Castelnuovo del Garda is an Italian comune (municipality), in the Province of Verona, in Veneto, on a couple of morainic hills few kilometers south-east from Lake Garda. Verona is about 20 km to the east, Venice is 140 km east and Milan 140 km west.

Castelnuovo del Garda has a short beach on the lake, between the municipalities of Peschiera del Garda and Lazise. The comune borders the following municipalities: Bussolengo, Lazise, Peschiera del Garda, Sona, and Valeggio sul Mincio.

Gardaland, the biggest amusement park in Italy, is expanding mainly within the Castelnuovo municipality, close to Lake Garda shores.

History 
From few archaeological rests found on the top of the main hill (called monte Alto), probably Castelnuovo del Garda was already inhabited during the prehistorical age.

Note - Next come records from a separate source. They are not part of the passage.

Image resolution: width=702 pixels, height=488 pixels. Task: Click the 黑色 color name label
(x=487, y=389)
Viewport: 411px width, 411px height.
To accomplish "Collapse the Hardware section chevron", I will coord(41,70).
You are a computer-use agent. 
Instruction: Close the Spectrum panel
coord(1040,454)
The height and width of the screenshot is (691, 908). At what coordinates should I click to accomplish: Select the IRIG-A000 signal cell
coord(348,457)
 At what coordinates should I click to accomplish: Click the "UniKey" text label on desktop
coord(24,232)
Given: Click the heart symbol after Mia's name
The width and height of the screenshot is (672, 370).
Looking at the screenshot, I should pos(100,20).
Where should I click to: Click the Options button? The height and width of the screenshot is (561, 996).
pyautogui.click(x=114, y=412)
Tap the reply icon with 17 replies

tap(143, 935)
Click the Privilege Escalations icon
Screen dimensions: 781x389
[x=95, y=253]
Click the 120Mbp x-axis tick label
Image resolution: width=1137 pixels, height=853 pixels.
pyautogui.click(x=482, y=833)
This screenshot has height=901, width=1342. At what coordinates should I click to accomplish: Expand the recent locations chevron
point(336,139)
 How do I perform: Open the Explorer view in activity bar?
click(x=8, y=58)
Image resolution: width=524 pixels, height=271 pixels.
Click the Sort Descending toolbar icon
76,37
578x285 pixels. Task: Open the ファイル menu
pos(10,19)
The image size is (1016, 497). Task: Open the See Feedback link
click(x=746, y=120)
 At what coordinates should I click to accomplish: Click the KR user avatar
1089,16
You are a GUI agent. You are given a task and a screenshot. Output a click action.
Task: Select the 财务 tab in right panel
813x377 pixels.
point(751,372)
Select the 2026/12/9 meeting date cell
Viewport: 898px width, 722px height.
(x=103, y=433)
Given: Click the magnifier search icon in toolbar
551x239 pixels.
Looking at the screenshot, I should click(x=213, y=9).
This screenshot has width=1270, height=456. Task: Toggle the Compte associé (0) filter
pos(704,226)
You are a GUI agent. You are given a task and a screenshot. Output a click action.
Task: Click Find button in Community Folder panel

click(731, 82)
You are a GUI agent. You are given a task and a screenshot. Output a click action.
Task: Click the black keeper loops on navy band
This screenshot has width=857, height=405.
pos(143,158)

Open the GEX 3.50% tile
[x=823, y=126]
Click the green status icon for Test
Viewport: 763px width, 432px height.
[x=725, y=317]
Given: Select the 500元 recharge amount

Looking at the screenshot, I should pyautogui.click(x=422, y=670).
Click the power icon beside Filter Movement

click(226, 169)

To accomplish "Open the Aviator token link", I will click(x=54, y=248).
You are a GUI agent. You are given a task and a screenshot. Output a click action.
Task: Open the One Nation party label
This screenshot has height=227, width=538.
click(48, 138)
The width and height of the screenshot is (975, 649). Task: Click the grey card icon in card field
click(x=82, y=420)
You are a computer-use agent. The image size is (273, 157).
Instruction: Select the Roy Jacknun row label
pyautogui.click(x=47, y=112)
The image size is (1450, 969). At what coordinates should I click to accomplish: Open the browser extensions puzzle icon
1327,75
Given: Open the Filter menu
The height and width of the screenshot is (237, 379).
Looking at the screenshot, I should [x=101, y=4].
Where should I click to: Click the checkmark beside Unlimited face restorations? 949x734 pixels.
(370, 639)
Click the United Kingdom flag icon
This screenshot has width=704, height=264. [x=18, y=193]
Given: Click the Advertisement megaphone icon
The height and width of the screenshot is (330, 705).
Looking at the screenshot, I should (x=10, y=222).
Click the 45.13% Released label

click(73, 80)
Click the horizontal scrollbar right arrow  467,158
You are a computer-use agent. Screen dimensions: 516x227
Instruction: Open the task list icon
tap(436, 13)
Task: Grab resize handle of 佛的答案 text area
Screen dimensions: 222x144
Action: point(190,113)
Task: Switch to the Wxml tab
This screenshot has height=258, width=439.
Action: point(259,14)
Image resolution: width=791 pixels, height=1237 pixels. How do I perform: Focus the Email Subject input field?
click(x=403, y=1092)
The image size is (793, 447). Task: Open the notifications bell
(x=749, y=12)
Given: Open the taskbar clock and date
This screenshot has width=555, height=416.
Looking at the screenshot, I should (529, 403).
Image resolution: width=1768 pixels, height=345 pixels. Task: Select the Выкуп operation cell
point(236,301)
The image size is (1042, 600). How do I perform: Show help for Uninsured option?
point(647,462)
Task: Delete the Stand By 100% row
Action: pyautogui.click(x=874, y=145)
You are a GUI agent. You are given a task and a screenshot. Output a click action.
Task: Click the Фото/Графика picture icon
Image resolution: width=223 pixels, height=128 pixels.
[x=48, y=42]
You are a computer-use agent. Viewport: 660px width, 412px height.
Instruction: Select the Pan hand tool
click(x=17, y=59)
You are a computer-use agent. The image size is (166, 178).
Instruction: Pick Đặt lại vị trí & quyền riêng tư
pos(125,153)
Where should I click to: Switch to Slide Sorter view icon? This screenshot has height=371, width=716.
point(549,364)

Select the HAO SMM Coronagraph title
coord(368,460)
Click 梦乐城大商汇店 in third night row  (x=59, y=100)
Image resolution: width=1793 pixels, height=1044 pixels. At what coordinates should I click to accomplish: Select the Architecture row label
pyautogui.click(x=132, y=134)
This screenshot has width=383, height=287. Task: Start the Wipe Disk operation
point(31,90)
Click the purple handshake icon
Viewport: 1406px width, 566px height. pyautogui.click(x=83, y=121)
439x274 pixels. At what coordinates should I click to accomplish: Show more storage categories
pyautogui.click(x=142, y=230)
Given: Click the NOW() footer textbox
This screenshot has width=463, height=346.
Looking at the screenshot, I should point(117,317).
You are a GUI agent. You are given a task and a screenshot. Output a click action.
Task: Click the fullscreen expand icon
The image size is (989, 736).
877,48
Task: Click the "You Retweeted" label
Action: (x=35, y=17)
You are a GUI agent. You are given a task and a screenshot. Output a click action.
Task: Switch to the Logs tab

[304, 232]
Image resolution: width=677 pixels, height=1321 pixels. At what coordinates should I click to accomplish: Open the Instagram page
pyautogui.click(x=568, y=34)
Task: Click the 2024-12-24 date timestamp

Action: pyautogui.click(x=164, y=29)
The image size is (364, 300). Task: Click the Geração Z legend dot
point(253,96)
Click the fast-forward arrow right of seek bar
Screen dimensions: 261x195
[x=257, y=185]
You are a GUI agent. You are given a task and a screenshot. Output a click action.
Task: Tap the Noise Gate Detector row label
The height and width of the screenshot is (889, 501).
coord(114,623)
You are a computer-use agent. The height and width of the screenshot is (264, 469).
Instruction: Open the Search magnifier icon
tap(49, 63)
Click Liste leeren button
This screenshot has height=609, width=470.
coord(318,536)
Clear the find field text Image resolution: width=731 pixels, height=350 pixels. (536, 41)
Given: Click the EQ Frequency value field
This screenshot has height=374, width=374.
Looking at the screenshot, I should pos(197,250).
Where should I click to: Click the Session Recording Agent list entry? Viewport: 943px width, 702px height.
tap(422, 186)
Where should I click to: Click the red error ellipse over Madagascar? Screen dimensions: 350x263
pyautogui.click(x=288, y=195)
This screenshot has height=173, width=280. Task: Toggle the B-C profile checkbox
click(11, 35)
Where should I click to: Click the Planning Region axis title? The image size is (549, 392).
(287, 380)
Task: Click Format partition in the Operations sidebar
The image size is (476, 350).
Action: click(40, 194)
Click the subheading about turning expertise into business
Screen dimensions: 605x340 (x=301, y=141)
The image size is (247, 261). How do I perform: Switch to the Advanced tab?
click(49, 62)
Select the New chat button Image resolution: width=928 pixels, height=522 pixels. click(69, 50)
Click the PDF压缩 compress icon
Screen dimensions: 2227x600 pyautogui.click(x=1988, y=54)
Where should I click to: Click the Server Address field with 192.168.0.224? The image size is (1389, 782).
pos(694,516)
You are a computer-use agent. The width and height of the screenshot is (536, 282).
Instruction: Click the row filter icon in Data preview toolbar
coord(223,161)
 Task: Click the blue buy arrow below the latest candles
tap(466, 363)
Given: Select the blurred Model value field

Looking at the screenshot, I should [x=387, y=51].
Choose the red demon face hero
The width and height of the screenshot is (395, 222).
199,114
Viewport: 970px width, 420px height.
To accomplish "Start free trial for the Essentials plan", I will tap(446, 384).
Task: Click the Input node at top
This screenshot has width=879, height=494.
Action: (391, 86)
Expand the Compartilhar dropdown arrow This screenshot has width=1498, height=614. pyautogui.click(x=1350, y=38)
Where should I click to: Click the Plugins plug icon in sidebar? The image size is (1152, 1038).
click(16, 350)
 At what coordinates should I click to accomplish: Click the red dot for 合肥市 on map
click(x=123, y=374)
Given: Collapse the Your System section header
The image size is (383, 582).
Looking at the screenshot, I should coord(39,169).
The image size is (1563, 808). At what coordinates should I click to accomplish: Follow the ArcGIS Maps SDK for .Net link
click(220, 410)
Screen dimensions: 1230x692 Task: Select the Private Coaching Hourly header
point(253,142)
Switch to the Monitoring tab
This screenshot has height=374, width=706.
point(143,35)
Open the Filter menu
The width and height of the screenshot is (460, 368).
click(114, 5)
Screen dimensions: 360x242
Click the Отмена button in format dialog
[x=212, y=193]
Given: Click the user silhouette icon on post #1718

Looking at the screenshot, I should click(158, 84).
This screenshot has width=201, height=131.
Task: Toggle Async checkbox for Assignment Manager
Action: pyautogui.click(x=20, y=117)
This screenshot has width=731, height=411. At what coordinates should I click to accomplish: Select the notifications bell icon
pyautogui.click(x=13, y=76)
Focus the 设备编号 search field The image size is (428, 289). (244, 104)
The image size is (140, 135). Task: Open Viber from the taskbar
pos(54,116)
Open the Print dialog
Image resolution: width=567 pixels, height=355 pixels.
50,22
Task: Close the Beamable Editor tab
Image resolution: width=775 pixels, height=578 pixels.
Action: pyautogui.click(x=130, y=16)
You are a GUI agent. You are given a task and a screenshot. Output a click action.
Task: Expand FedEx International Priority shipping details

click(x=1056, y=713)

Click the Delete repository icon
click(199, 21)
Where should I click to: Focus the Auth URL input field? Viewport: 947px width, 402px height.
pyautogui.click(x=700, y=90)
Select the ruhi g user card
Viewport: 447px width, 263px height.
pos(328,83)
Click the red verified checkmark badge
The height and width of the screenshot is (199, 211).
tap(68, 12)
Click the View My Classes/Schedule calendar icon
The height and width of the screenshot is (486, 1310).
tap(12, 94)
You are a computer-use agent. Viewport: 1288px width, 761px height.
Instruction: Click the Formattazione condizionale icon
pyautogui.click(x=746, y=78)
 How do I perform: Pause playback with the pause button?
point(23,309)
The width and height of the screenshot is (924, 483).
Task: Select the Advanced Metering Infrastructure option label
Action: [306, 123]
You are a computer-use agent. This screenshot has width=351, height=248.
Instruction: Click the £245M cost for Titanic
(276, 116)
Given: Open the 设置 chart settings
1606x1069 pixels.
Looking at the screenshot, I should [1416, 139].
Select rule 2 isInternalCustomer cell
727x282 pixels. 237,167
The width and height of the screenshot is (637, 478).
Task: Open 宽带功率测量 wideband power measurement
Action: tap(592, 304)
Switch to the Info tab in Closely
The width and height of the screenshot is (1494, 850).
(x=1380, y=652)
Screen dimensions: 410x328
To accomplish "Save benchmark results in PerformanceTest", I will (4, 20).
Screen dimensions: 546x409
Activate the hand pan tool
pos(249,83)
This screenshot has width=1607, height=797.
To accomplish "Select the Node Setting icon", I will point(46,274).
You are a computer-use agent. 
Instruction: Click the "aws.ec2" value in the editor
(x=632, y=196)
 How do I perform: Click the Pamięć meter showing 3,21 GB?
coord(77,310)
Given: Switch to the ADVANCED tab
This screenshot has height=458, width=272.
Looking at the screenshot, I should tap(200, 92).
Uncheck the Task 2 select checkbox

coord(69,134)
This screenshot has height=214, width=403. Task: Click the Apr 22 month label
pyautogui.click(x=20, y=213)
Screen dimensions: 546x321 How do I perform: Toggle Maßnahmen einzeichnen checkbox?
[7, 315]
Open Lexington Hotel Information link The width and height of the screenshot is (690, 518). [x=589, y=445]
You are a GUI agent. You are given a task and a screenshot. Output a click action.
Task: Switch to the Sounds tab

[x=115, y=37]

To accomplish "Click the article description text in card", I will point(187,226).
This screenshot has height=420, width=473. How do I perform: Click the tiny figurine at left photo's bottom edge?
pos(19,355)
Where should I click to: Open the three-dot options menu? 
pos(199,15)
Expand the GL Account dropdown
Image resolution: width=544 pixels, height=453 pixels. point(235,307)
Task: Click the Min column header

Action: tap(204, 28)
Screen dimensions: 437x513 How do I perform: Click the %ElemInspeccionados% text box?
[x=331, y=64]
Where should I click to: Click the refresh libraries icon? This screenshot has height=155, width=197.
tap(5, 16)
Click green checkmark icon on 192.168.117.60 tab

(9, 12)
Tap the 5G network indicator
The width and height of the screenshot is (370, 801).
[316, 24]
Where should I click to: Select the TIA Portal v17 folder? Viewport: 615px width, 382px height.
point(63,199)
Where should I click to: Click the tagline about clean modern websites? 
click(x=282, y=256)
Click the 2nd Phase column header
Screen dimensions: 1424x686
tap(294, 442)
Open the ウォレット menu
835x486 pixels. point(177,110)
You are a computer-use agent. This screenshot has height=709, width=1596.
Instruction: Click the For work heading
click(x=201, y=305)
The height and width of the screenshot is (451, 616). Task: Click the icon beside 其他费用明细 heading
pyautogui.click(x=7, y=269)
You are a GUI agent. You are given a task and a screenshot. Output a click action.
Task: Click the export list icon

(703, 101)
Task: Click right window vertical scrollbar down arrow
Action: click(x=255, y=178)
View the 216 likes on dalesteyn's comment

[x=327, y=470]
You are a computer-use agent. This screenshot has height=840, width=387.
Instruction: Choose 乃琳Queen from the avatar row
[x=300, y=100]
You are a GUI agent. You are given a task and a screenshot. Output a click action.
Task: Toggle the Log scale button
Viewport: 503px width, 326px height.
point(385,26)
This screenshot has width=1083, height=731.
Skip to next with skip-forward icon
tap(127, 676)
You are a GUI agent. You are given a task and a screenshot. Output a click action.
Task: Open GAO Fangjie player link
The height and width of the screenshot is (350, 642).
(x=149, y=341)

During the Roman period, it was first known as Beneventum, and after renamed Quadrivium which literally means 4 roads, or crossroad. Indeed, its location was strategical being at the crossroad between the Via Gallica (which was connecting the modern Torino with the modern Venezia passing by Milan, the actual SS11), and a connection with the Via Claudia Augusta (which was connecting central Italy with Austria passing by the Val d'Adige and the Alps).

In the 12th century, Quadrivium has been destroyed by Frederick Barbarossa. Consequentially rebuilt as a fortify town, Quadrivium was renamed Castrum Novum (which means New Castle), and the name has remained unchanged with the Italian version Castelnuovo.

During the centuries, Castelnuovo passed under different political controls, from the Lord of Verona (Signoria degli Scaligeri), the Lord of Milano (Signoria dei Visconti), the Venetian Republic, the Austrian empire (see the next chapter for the "Castelnuovo massacre"), and eventually becoming part of the Regno d'Italia with the third Italian independence war and the consequential Armistice of Cormons, in the 1866.

Only in 1970, Castelnuovo took its actual name Castelnuovo del Garda, to highlight its location close to the lake Garda shores.

The Castelnuovo Massacre – 11 April 1848 
On 11 April 1848 Castelnuovo del Garda was almost totally destroyed and burned by the Austrian empire army (including the church and the medieval tower), during the first Italian independence war. That day, 400 men of the  fought against 3000 Austrian soldiers, which consequentially burned the city killing around 89 local citizens (46 of them women and children) as reprisal for the revolutionary actions that were taking place in the region.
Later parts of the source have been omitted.